### Required task
Filter the items below, copying every line that contains the string "icon". Case matters.
---------- Records provided
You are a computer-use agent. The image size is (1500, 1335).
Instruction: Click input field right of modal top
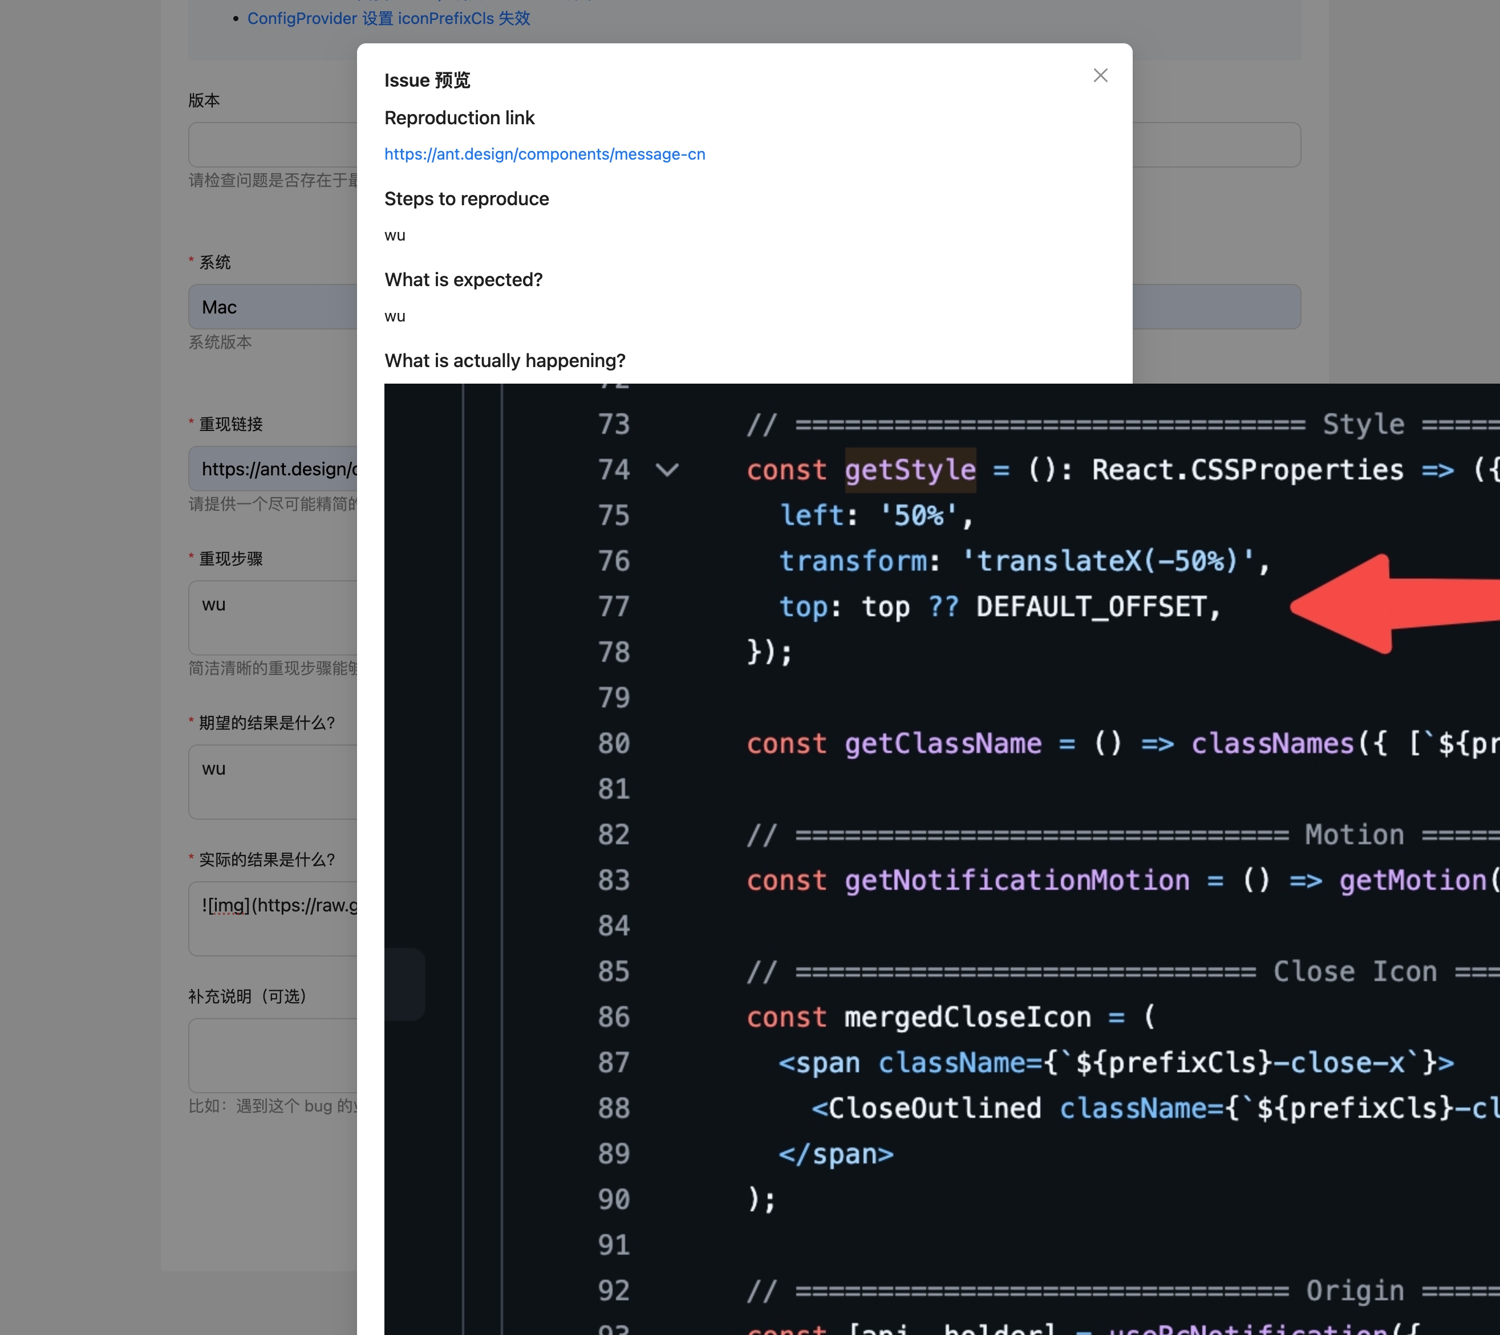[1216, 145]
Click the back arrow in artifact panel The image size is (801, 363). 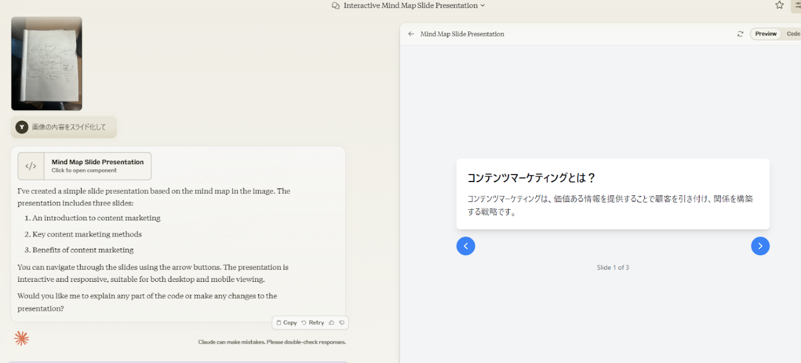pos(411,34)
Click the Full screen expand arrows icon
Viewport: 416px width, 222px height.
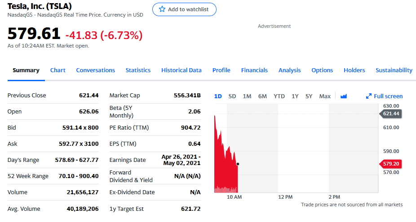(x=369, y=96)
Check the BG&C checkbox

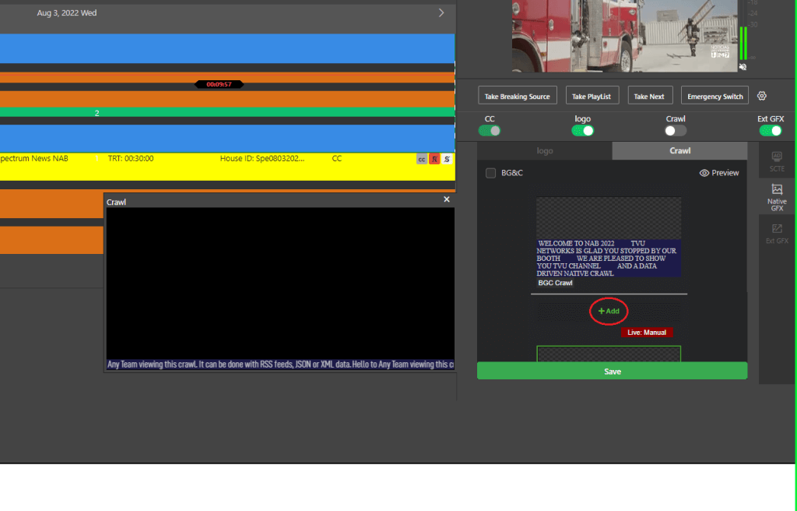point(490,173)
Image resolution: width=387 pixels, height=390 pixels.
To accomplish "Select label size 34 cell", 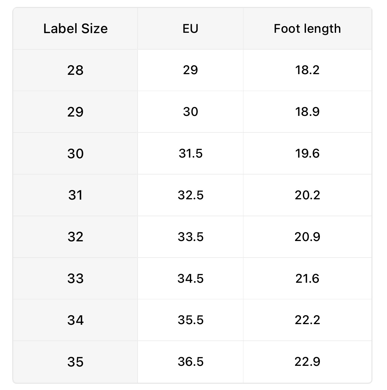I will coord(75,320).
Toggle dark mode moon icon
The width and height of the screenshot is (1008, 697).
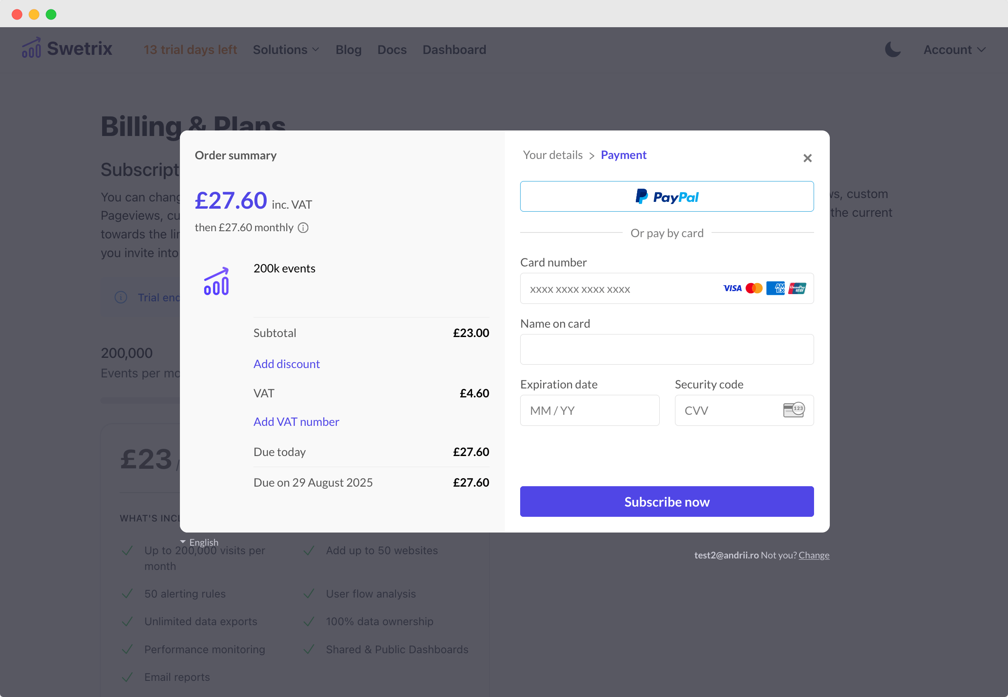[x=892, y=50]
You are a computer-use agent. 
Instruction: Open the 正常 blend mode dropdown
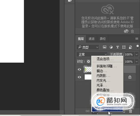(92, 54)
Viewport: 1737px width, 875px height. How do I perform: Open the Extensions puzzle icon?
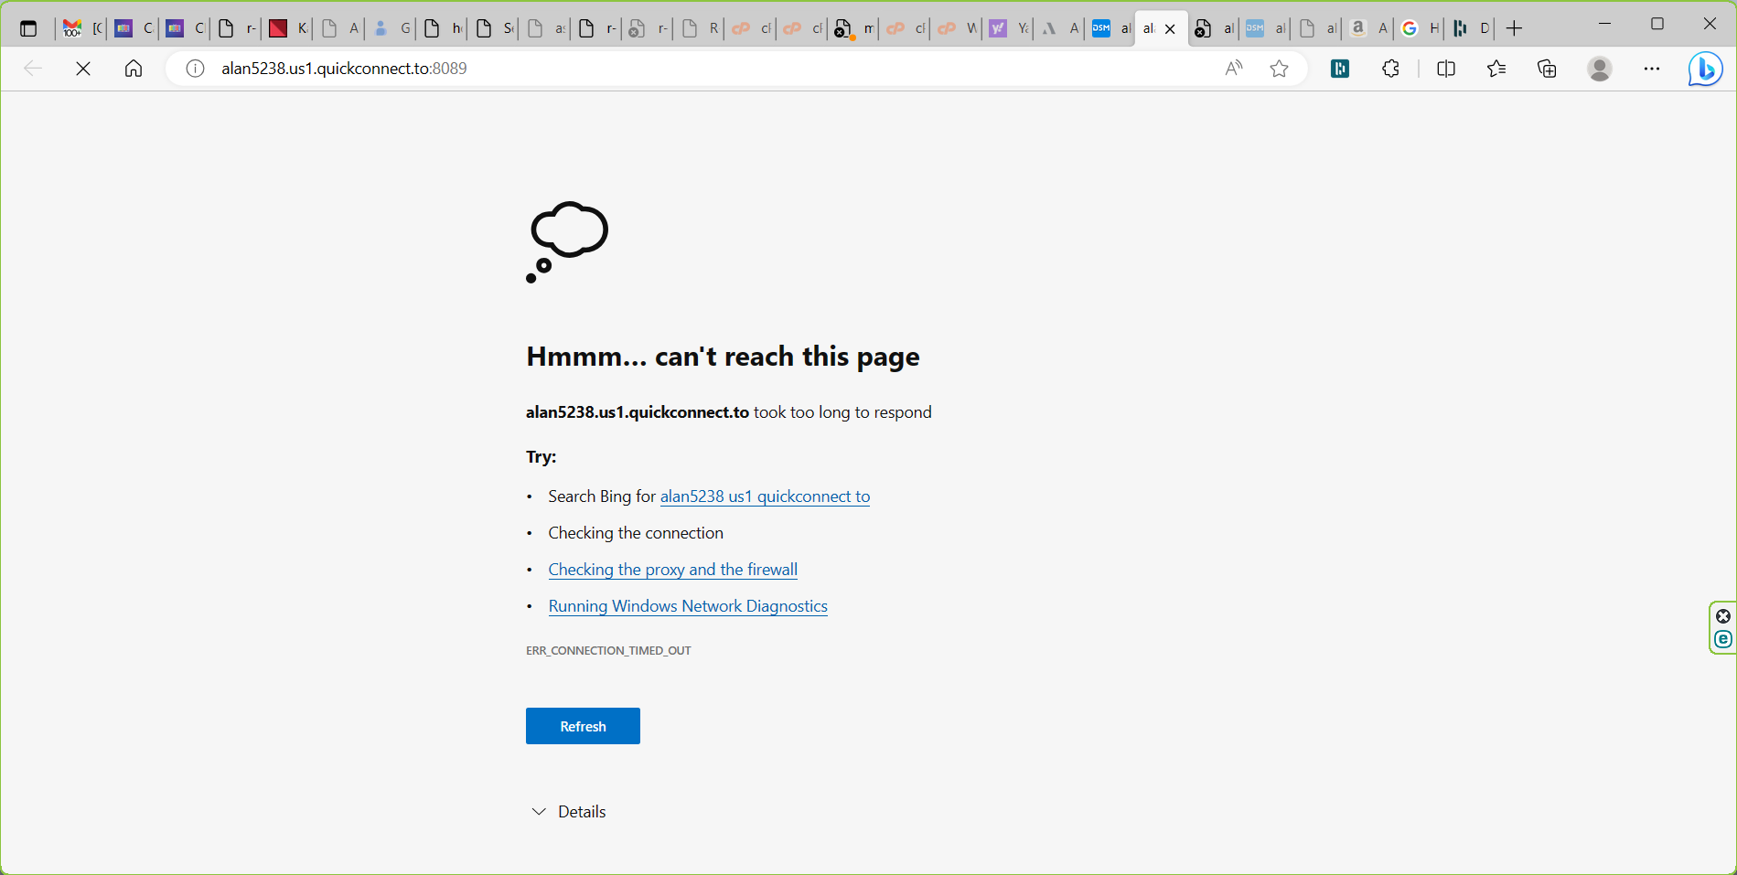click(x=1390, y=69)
--------------------
### Answer to the task
Click the Full screen expand arrows icon
Toggle dark mode moon icon
Viewport: 1737px width, 875px height. How do I perform: Open the Extensions puzzle icon?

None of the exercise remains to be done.